PROBLEM TO SOLVE |
All entries must come back exactly as given, with no pictures in the copy.
++++ DATASET ENTRIES
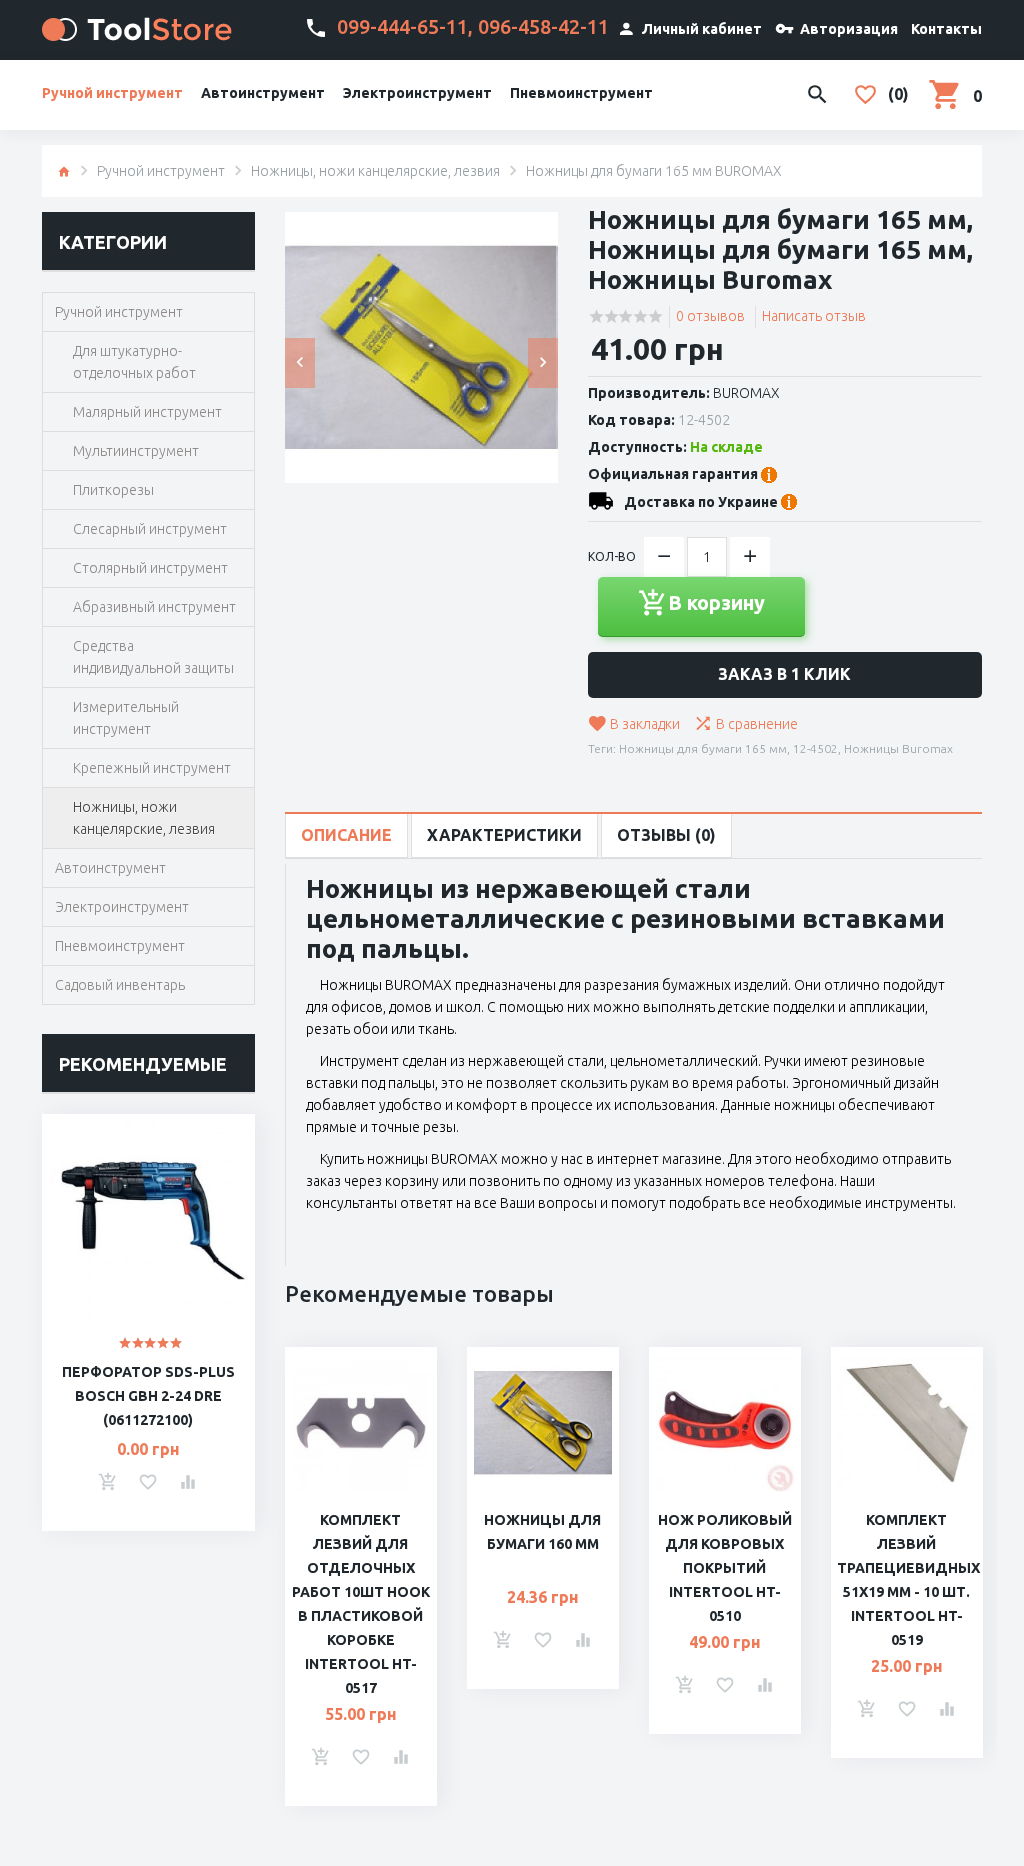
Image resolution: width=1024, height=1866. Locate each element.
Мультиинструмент (136, 451)
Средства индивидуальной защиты (153, 657)
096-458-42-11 (543, 26)
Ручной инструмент (112, 93)
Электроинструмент (417, 93)
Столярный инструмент (150, 568)
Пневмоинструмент (581, 93)
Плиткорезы (113, 490)
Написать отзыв (814, 316)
++++++++
REPLY |
Image resolution: width=1024, height=1866. Locate each element.
Мультиинструмент (136, 451)
Средства индивидуальной защиты (153, 657)
096-458-42-11 (543, 26)
Ручной инструмент (112, 93)
Электроинструмент (417, 93)
Столярный инструмент (150, 568)
Пневмоинструмент (581, 93)
Плиткорезы (113, 490)
Написать отзыв (814, 316)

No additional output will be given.